But, Ward says, “It can look as if our increasing knowledge of physical processes is at last revealing the secrets of consciousness and thought. It is not only ideas that are ideological constructs. Now minds themselves are often seen as illusions produced by physical processes in the brain.” I have to admit I have always found it impossible to understand how people can experience themselves and reality in this way. Is it really true that there are people who see their minds, consciousness and thought as illusions? Ward’s further description hardly makes it more comprehensible:
“Classical philosophers began from what was most evident to them – their own experiences and thoughts. But now science seems to some to show that experiences are by-products of brain-processes, and brains can function very well whether or not conscious experiences exist. Thoughts are the dimly perceived epiphenomena of computational sequences in the brain-computer, which are the really effective causes of all our apparently mental behaviour. Marxism dethroned Spirit from having a primary role in how the world is. Science has dethroned consciousness from having a primary role in our understanding of the world. Thus materialism pricks the bubble of our spiritual illusions, and reveals that we are in fact computational, inefficiently designed and largely malfunctioning, physical entities without any larger purpose or meaning within the blind, pointless, freak accident of a wholly physical universe.”

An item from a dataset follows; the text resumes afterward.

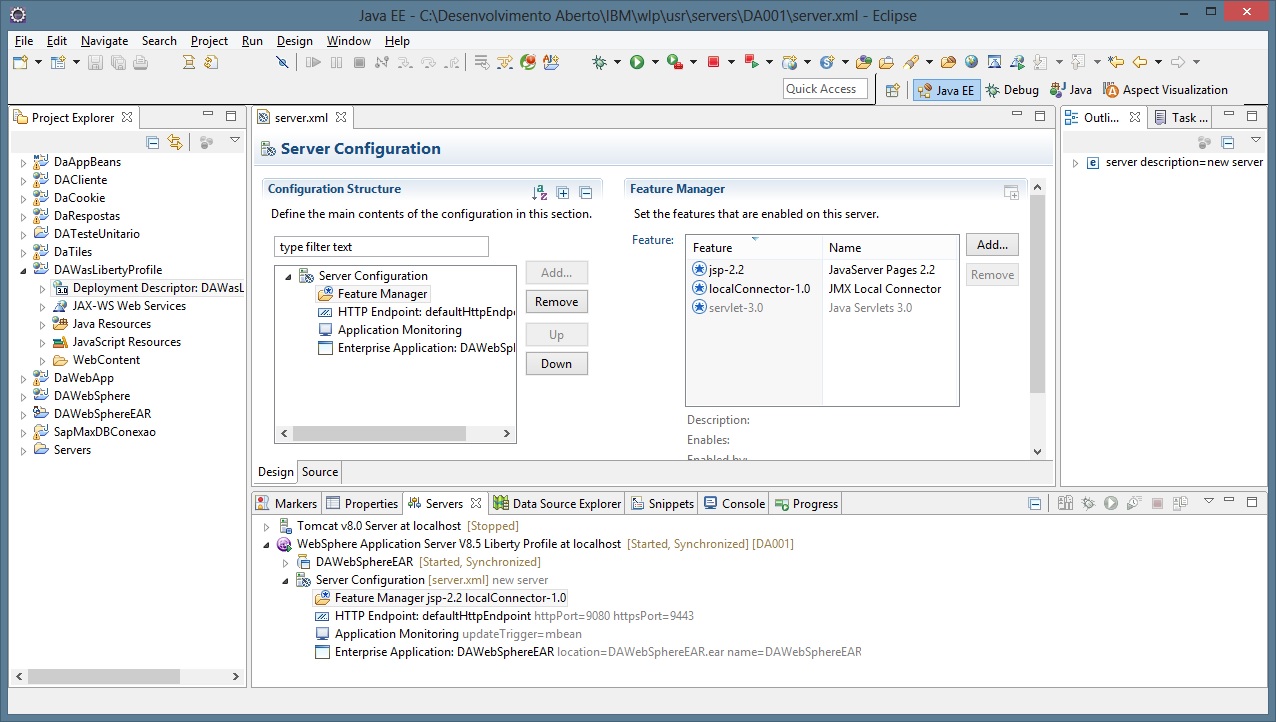Collapse Server Configuration node in Configuration Structure
The image size is (1276, 722).
click(289, 276)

From the Vedantic perspective and that of similar traditions, materialism is of course accounted for in terms of an imperfect awareness of reality caused by ignorance and illusion and a low level of development of consciousness. This, clearly, must on this view be what on the deepest level explains the contemporary materialist view of reality described by Ward, although it has spread due to distinctive historical forces and agendas. As phenomenology too attests, for philosophers to ”begin from” a ”wholly physical universe” etc. and not from ”their own experiences and thoughts”, presupposing that the former and not the latter is ”most evident to them”, involves a strange and inadmissible speculative leap. It is based on illusion.

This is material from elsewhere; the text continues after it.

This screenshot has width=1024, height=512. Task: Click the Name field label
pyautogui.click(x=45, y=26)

Despite all the historical developments that have, as it were, facilitated, reinforced and promoted this illusion, Ward still finds the materialist conclusion absurd. Yet the reason some of “the ablest contemporary philosophers” are materialists is, Ward thinks, “partly because it takes a huge amount of logical ingenuity to make the materialist programme seem plausible, so that it is an interesting challenge to good philosophers”. This explanation is revealing with regard to contemporary philosophy and the general cultural and intellectual climate in which it has developed. Later, he returns to the explanation of materialism on a more fundamental and timeless level.